Una de las cosas que más nos cuesta es pedir perdón. Normalmente porque eso conlleva admitir que nos hemos equivocado.
Y estamos acostumbrados más bien a querer tener razón que a reconocer cualquier error. Pero es bueno, sano, pedir perdón a aquellas personas que por nuestros actos hemos afectado de alguna manera. Es sanador, no solo en la interacción con los demás, sino con uno mismo.
En el mismo instante en que te surje la necesidad de excusarte con alguien comienzas un proceso de autoconocimiento que te va a permitir ser mejor persona. Y no se trata de hacerlo por costumbre, por cortesía, hasta por quedar bien. Es hacerlo de corazón, de verdad, porque si no al final no sirve para nada.

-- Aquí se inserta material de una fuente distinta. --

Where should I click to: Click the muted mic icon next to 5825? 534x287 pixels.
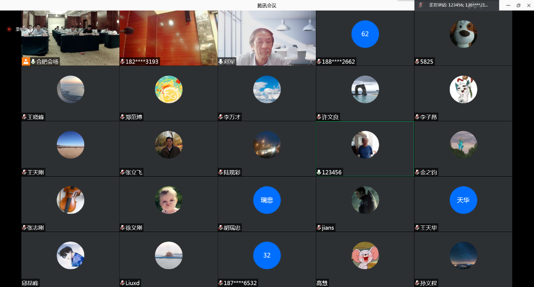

Otro punto importante es hacerlo cuando real y efectivamente es necesario, porque otra tendencia que tenemos, poco saludable en verdad, es sentirnos responsables de cosas que realmente no dependen de nosotros.
Ambos extremos son malos. No reconocer que te has equivocado, te hace seguir haciéndolo. Echarte la culpa de todo, te hace seguir haciéndolo.

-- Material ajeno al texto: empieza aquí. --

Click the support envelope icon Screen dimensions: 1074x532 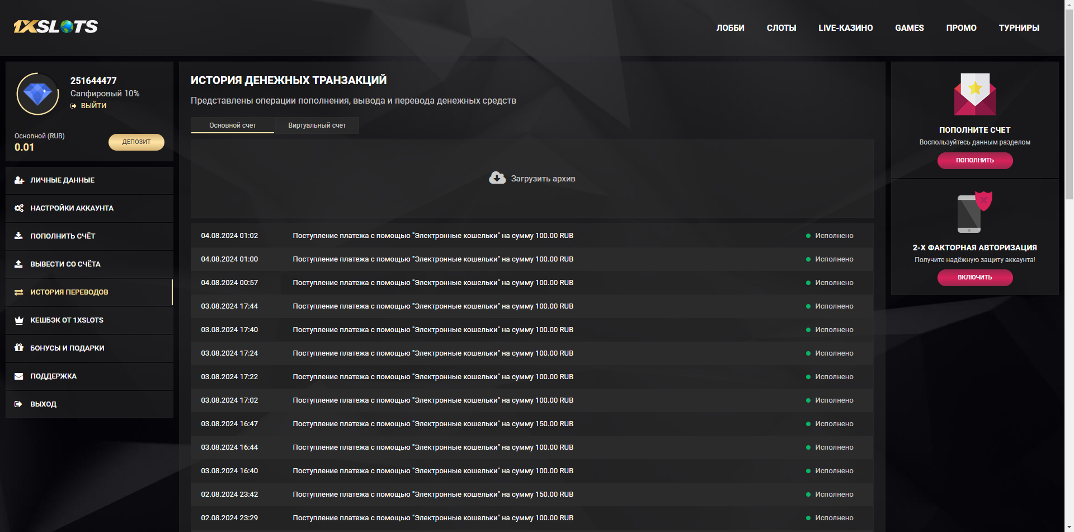(19, 376)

La clave está en el equilibro, como siempre. Pero lo que sí es cierto es que cuando miras a los ojos a alguien, con el corazón abierto y le dices lo siento, es liberador para ambas partes.
Al final, lo importante es seguir hacia delante sin llevar mochilas innecesarias, y hacer sentir mal a los demás es algo que de una forma u otra acabará afectándonos. Así que si te equivocas, reconócelo, pide perdón, aprende y sigue caminando con esa persona al lado.
De lo contrario, llegará un momento en que te quedes solo y ya no tengas a nadie a quien ni siquiera pedir perdón. Y esa soledad te pasará factura aún cuando creas que lo tienes controlado todo.